— Goal —
Please rewrite the stretch from the line that contains "634x372 pixels." through the line that contains "tap(21, 271)", putting "soccer" in place of "basketball" and leaving everything else unchanged.

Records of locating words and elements
>> Begin

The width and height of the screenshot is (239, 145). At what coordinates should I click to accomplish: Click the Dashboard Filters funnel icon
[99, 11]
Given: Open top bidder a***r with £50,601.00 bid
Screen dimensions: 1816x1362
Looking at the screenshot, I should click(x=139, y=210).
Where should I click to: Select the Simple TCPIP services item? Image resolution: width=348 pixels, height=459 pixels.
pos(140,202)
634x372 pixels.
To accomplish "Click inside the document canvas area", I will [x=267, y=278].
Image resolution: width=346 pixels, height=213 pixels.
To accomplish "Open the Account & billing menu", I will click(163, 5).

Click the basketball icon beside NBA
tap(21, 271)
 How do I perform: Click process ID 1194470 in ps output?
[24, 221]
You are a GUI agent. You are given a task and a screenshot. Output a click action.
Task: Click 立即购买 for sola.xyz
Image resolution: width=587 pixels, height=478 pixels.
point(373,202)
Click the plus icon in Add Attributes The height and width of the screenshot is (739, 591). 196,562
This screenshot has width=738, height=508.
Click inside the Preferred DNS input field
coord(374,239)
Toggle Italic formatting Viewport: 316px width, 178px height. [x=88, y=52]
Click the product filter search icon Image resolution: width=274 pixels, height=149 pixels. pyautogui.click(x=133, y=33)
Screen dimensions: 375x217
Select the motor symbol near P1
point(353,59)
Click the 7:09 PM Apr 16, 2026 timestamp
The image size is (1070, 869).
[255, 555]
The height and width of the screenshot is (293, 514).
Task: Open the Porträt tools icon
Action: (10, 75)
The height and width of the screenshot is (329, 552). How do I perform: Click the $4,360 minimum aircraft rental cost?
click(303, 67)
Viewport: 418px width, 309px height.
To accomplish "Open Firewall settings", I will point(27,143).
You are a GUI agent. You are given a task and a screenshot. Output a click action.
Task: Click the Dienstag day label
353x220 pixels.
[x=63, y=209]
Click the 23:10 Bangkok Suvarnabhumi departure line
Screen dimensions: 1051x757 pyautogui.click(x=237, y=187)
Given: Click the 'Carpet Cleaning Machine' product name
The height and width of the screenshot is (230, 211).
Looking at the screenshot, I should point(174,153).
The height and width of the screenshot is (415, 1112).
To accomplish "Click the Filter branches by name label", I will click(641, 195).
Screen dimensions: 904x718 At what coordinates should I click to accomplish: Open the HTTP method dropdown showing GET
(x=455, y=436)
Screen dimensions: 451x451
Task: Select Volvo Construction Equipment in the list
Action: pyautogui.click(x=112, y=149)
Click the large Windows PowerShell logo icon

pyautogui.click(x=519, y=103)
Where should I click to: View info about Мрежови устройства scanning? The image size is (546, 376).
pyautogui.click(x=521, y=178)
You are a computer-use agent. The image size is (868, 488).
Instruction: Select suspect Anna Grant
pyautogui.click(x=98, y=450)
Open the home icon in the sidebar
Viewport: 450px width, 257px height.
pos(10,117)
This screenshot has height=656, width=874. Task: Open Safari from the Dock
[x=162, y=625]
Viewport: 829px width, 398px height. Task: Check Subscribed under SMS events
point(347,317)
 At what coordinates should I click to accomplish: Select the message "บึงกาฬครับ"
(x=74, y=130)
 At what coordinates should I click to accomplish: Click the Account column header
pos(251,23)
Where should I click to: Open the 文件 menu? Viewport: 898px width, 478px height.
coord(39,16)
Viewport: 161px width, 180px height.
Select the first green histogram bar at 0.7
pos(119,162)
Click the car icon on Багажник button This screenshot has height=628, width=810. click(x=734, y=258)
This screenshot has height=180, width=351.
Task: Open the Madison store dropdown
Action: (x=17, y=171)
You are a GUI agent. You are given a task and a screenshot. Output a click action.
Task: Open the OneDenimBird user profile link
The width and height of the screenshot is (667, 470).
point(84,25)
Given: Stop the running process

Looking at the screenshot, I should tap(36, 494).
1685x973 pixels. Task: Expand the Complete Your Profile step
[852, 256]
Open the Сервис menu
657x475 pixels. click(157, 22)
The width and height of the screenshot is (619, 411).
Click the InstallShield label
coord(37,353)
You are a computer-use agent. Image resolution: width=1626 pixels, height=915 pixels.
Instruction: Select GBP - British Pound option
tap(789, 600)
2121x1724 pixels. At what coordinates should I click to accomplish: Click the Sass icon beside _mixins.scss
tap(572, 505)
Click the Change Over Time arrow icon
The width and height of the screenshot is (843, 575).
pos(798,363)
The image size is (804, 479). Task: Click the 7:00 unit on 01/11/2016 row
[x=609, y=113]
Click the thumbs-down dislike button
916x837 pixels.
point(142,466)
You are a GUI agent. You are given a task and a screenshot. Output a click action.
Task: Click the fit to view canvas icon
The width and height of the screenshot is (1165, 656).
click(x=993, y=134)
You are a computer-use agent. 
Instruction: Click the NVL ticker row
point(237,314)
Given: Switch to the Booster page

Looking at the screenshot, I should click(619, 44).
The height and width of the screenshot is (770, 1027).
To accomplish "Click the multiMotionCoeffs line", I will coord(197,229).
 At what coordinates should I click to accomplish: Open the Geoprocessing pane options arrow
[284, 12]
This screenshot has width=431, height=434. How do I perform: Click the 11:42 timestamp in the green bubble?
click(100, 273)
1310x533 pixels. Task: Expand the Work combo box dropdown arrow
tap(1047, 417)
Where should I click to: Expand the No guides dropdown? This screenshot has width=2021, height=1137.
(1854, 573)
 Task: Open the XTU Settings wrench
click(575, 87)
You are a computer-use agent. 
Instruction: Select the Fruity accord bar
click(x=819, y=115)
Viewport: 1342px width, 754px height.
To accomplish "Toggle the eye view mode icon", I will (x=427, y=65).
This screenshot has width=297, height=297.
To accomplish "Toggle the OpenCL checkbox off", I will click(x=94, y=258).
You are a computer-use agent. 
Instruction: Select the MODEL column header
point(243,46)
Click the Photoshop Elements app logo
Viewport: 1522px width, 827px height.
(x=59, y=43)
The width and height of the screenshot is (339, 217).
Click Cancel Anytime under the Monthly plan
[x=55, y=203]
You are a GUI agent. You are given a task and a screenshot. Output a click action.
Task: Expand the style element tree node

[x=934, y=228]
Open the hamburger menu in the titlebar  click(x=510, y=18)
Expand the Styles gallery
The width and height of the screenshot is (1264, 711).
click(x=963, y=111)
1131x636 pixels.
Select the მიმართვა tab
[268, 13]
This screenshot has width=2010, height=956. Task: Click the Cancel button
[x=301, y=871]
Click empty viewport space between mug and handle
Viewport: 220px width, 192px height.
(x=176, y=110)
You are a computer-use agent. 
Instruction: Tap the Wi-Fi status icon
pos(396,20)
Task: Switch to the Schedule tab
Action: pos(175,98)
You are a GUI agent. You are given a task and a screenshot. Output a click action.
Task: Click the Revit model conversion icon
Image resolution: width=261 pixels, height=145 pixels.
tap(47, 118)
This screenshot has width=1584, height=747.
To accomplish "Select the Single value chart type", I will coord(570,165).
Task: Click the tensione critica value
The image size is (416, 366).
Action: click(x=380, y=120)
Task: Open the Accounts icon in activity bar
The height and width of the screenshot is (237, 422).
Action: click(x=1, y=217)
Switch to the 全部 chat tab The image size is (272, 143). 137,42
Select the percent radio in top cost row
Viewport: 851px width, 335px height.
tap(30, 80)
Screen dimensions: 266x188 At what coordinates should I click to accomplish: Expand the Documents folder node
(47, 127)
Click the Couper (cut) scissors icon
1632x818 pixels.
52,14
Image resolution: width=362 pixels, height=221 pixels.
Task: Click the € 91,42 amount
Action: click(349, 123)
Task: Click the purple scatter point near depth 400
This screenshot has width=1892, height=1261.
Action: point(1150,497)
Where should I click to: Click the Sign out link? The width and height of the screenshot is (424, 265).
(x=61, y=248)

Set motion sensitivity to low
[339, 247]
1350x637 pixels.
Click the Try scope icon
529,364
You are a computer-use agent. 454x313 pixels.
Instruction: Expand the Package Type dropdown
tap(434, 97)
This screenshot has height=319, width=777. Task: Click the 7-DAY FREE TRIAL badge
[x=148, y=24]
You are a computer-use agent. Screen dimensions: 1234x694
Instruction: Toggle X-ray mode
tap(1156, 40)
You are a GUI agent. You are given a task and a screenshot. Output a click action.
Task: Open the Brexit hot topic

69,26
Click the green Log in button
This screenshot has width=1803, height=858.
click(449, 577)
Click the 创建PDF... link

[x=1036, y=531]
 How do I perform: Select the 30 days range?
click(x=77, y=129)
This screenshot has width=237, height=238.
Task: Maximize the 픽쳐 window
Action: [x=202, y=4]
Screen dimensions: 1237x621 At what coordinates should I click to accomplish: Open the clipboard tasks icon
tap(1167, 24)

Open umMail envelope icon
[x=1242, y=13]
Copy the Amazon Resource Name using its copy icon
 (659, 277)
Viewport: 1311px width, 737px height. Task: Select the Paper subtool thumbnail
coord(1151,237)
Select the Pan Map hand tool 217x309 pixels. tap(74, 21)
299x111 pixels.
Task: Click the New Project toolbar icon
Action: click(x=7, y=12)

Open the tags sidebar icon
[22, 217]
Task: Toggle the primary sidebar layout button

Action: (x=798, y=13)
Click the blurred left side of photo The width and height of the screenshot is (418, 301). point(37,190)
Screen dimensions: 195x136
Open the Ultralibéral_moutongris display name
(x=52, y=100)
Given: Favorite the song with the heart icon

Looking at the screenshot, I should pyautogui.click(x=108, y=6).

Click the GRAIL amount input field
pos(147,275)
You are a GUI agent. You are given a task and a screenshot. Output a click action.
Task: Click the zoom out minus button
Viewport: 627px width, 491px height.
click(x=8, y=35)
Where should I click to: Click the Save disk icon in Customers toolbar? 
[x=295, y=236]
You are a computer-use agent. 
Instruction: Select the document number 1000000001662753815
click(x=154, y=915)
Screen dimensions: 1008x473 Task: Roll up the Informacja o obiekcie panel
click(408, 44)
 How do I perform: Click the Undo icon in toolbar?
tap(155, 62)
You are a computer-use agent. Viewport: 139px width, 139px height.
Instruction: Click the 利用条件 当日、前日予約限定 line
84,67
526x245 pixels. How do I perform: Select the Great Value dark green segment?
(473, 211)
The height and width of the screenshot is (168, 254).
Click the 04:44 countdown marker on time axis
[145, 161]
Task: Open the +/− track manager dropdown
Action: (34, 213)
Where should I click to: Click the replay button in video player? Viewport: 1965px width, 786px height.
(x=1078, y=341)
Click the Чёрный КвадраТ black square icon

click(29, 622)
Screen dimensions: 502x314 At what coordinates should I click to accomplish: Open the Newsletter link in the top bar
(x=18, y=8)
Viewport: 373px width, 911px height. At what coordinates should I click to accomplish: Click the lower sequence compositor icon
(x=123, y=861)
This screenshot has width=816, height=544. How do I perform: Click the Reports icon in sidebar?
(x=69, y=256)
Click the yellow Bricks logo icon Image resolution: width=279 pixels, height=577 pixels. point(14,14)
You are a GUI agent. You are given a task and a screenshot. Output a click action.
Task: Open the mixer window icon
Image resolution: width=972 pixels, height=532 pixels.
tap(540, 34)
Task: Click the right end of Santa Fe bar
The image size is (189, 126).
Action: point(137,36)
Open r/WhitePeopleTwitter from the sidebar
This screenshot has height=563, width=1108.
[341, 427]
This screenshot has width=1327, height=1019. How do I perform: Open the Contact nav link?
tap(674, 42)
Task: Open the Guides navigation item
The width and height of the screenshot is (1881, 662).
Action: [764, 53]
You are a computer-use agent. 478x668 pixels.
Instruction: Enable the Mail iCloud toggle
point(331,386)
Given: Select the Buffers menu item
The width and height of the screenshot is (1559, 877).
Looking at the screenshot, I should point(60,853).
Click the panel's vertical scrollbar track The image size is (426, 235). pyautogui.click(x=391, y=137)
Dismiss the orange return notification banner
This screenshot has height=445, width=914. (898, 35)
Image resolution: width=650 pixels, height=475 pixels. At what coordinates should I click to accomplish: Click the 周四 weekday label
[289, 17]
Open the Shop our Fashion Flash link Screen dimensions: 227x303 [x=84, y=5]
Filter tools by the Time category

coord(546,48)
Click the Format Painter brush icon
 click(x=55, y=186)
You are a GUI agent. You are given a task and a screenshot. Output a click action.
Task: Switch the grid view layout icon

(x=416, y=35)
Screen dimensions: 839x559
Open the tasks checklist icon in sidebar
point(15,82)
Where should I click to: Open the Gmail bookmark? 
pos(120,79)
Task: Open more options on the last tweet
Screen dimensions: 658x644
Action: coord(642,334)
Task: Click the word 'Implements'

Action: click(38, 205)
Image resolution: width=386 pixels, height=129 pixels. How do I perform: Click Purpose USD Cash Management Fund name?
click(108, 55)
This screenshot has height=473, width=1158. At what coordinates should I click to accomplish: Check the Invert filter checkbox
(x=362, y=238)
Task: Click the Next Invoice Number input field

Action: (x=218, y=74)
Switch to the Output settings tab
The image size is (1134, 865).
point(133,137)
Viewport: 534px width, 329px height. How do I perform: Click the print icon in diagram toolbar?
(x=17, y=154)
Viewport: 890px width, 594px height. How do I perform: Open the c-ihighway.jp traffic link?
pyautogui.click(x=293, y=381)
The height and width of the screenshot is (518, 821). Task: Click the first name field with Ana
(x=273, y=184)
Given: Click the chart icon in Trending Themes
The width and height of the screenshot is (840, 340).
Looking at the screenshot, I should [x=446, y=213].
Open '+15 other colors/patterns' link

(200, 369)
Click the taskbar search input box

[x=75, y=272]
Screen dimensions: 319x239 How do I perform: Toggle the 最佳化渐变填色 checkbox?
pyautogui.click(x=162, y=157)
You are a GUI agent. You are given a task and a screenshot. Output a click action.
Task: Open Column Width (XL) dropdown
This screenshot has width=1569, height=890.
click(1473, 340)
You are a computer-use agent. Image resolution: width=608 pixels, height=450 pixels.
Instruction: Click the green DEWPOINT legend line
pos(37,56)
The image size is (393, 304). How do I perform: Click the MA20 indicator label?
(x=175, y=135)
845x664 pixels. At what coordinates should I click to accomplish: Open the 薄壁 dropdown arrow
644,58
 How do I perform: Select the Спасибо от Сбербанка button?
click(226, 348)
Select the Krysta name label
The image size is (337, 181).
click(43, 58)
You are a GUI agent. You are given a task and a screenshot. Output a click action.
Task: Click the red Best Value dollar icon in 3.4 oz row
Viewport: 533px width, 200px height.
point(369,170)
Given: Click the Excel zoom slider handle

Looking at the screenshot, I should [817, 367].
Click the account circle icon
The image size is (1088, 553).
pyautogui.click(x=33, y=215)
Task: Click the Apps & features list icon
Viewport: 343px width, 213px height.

>> End

— Result of the task —
634x372 pixels.
To accomplish "Click inside the document canvas area", I will [x=267, y=278].
Image resolution: width=346 pixels, height=213 pixels.
To accomplish "Open the Account & billing menu", I will click(163, 5).

Click the soccer icon beside NBA
tap(21, 271)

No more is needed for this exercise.